• Tarea a realizar
Cambie "diagram" por "drawing" en las líneas que van desde la que contiene "Choose the nano.HUB IdP" hasta la que contiene "point(1096,412)", ambas incluidas, y reprodúzcalas sin ninguna otra modificación.

- - -

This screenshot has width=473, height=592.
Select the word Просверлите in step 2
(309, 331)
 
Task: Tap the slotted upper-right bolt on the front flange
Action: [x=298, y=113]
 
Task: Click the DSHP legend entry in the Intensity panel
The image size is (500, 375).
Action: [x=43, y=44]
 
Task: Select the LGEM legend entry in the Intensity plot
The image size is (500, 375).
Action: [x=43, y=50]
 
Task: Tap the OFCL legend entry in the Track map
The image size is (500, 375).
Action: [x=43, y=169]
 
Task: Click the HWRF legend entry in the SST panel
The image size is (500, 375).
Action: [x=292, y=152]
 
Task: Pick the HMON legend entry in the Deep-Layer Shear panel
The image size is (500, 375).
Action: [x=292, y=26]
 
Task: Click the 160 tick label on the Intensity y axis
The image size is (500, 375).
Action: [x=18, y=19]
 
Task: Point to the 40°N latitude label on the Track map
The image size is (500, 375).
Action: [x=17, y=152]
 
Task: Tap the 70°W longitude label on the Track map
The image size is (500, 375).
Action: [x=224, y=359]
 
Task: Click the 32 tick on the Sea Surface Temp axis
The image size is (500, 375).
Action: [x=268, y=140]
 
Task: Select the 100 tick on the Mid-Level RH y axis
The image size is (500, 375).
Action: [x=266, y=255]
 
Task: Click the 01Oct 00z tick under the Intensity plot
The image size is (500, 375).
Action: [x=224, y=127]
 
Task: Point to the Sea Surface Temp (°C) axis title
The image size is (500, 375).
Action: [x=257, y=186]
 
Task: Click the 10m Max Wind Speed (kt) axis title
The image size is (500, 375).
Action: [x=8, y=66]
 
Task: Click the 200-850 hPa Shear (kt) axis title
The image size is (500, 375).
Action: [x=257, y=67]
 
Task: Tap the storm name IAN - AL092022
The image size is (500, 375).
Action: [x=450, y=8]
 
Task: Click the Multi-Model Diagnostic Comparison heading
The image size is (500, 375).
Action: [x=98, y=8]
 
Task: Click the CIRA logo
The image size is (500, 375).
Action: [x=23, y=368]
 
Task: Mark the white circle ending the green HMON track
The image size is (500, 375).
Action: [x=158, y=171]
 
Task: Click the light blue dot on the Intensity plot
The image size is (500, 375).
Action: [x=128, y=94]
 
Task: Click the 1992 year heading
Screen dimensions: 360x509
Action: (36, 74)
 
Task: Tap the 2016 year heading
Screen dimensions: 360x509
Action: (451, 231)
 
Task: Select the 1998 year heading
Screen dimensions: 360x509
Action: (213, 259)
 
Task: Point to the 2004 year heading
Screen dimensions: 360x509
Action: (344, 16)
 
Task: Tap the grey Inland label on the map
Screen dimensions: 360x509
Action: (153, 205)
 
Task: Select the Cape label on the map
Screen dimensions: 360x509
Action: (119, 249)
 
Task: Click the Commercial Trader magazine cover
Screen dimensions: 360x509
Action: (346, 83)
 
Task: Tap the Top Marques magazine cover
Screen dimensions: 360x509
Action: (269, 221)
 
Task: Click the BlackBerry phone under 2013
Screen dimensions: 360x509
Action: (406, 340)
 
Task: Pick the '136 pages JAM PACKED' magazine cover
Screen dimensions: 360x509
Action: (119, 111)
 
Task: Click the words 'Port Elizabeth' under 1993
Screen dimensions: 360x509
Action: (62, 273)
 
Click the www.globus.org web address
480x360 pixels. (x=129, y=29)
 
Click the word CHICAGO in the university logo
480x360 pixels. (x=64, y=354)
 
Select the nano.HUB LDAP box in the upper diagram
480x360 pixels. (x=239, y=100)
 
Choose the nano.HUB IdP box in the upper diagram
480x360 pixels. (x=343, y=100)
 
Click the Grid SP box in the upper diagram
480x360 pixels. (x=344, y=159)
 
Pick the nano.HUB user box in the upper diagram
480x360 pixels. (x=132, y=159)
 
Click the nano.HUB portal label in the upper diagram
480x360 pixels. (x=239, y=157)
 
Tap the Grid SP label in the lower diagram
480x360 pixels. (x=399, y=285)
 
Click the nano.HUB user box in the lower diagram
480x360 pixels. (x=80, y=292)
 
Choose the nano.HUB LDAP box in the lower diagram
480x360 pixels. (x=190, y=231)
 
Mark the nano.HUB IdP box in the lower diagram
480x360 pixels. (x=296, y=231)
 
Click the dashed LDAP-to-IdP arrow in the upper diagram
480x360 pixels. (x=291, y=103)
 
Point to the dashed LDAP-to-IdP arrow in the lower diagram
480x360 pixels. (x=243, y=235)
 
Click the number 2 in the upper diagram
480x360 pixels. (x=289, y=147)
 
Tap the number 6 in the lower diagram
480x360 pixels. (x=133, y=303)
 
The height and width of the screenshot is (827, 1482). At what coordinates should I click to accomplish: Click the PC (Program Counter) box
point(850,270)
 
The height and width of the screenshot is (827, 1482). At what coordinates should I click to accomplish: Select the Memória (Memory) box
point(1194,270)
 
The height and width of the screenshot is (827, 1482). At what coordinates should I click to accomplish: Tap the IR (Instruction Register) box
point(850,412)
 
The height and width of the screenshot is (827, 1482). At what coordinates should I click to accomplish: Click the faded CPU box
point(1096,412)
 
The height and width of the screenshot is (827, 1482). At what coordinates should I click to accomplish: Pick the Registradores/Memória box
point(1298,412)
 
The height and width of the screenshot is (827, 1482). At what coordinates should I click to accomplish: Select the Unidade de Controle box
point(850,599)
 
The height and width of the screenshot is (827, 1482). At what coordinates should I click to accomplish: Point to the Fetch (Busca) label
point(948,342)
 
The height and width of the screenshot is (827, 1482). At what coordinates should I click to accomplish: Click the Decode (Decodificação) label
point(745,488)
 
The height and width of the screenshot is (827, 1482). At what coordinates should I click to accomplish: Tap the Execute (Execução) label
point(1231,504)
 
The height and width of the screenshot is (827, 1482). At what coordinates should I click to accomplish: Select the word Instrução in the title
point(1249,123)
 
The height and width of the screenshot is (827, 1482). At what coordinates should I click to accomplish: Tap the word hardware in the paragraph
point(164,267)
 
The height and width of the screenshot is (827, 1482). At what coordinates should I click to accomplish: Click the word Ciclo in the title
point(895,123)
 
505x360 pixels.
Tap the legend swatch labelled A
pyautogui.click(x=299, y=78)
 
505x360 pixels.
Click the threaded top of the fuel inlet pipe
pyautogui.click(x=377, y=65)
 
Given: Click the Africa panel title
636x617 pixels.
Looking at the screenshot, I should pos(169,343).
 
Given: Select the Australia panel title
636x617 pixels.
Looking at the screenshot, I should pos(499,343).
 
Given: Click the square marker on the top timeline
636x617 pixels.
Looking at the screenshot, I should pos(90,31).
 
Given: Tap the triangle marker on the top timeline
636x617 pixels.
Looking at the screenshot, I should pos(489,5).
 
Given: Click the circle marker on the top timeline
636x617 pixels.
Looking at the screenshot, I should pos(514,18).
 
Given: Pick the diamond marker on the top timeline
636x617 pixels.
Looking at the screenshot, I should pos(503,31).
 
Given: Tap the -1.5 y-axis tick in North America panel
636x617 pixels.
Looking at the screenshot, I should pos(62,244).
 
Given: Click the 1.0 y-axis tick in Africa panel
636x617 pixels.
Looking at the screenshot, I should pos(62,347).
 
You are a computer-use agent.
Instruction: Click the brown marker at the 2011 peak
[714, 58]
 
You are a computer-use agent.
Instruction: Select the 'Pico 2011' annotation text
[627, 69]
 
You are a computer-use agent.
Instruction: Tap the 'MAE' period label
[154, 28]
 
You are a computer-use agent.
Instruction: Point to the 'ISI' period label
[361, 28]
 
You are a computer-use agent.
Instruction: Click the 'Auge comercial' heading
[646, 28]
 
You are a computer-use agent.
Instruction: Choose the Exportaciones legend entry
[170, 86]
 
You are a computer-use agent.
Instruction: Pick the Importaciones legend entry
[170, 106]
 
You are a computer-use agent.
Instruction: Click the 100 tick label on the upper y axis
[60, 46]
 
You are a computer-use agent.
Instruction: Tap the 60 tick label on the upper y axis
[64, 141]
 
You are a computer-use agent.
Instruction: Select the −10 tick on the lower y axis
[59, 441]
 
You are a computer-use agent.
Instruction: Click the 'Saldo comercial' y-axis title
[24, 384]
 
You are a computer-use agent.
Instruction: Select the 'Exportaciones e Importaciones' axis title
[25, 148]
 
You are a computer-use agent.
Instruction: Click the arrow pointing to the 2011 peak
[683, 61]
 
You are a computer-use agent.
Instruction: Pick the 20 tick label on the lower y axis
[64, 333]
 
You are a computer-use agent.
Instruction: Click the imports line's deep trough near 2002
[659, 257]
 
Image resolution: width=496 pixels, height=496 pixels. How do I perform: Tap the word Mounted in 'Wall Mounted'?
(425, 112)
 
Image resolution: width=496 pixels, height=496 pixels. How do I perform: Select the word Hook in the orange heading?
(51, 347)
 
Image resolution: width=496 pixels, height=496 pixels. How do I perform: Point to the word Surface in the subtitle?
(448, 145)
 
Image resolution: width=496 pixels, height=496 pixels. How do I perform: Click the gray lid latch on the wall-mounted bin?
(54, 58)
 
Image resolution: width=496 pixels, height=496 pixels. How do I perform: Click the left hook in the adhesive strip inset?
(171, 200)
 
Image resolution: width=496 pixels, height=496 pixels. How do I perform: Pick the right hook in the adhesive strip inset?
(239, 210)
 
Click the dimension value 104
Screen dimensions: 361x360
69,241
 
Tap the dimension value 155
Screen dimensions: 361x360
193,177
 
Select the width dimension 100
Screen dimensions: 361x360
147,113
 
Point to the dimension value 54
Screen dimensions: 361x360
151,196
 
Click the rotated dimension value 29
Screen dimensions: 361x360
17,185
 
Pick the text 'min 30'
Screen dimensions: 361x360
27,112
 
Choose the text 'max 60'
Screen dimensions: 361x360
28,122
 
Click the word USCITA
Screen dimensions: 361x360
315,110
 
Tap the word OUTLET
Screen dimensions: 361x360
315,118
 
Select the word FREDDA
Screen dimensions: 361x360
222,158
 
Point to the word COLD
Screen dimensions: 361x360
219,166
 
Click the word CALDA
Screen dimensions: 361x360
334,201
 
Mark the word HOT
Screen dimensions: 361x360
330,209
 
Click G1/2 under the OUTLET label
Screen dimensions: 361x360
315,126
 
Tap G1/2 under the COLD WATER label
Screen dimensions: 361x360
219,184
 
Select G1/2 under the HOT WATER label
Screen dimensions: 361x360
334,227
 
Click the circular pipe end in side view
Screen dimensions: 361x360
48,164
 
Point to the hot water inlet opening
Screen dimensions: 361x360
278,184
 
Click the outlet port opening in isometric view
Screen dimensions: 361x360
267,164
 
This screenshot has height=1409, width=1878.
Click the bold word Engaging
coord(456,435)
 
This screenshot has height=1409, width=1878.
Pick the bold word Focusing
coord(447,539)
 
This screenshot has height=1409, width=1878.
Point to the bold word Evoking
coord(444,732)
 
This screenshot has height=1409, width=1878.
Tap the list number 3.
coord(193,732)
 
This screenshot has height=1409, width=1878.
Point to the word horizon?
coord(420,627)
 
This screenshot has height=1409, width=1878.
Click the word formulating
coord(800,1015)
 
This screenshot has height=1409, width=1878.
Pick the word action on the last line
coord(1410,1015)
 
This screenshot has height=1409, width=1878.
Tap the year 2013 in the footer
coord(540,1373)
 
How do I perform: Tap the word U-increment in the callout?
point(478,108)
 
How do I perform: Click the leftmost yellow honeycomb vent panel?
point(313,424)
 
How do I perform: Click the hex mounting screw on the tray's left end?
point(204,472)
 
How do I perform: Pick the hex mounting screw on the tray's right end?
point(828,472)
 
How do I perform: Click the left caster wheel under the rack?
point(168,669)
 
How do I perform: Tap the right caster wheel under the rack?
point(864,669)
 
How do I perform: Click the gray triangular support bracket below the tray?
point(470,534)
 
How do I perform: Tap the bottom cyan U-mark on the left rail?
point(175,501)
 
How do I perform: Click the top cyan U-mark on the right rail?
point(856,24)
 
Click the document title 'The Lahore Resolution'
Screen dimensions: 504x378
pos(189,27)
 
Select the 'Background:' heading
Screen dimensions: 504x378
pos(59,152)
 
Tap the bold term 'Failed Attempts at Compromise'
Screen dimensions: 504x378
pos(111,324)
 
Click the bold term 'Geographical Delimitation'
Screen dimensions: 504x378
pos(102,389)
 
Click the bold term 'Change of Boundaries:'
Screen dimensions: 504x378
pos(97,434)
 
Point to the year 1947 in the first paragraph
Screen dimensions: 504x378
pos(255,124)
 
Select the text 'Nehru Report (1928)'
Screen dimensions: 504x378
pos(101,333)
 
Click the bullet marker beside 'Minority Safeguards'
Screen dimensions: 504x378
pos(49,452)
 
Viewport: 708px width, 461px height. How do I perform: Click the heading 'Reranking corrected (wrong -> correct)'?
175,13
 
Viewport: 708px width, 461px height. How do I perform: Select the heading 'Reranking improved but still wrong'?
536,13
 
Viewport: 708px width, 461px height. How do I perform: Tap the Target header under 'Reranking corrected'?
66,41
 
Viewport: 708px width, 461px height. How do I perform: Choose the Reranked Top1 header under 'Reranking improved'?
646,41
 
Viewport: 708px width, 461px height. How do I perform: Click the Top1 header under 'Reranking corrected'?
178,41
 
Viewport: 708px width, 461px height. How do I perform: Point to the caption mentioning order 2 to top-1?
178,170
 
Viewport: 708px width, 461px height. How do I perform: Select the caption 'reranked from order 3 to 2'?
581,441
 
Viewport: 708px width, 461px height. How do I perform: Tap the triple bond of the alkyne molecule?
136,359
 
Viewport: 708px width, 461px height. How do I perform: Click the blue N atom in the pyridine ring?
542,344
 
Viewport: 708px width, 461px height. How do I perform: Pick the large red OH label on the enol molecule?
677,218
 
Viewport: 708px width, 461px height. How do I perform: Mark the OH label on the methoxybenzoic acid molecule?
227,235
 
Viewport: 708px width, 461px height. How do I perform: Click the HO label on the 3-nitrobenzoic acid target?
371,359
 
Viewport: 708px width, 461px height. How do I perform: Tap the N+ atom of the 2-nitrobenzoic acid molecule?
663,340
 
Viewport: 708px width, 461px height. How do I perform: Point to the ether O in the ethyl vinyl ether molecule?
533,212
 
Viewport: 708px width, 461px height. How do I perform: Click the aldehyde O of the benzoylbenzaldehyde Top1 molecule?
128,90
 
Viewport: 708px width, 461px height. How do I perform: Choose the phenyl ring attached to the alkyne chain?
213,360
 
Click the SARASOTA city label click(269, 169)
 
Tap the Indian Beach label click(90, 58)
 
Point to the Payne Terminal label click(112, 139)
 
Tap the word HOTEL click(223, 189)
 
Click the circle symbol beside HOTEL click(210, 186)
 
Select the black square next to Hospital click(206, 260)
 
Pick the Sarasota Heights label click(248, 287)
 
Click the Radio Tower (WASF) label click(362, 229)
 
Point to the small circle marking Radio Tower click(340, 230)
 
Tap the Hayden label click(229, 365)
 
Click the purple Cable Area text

- - -

• Respuesta a la tarea
Choose the nano.HUB IdP box in the upper drawing
480x360 pixels. (x=343, y=100)
 
Click the Grid SP box in the upper drawing
480x360 pixels. (x=344, y=159)
 
Pick the nano.HUB user box in the upper drawing
480x360 pixels. (x=132, y=159)
 
Click the nano.HUB portal label in the upper drawing
480x360 pixels. (x=239, y=157)
 
Tap the Grid SP label in the lower drawing
480x360 pixels. (x=399, y=285)
 
Click the nano.HUB user box in the lower drawing
480x360 pixels. (x=80, y=292)
 
Choose the nano.HUB LDAP box in the lower drawing
480x360 pixels. (x=190, y=231)
 
Mark the nano.HUB IdP box in the lower drawing
480x360 pixels. (x=296, y=231)
 
Click the dashed LDAP-to-IdP arrow in the upper drawing
480x360 pixels. (x=291, y=103)
 
Point to the dashed LDAP-to-IdP arrow in the lower drawing
480x360 pixels. (x=243, y=235)
 
Click the number 2 in the upper drawing
480x360 pixels. (x=289, y=147)
 
Tap the number 6 in the lower drawing
480x360 pixels. (x=133, y=303)
 
The height and width of the screenshot is (827, 1482). At what coordinates should I click to accomplish: Click the PC (Program Counter) box
point(850,270)
 
The height and width of the screenshot is (827, 1482). At what coordinates should I click to accomplish: Select the Memória (Memory) box
point(1194,270)
 
The height and width of the screenshot is (827, 1482). At what coordinates should I click to accomplish: Tap the IR (Instruction Register) box
point(850,412)
 
The height and width of the screenshot is (827, 1482). At what coordinates should I click to accomplish: Click the faded CPU box
point(1096,412)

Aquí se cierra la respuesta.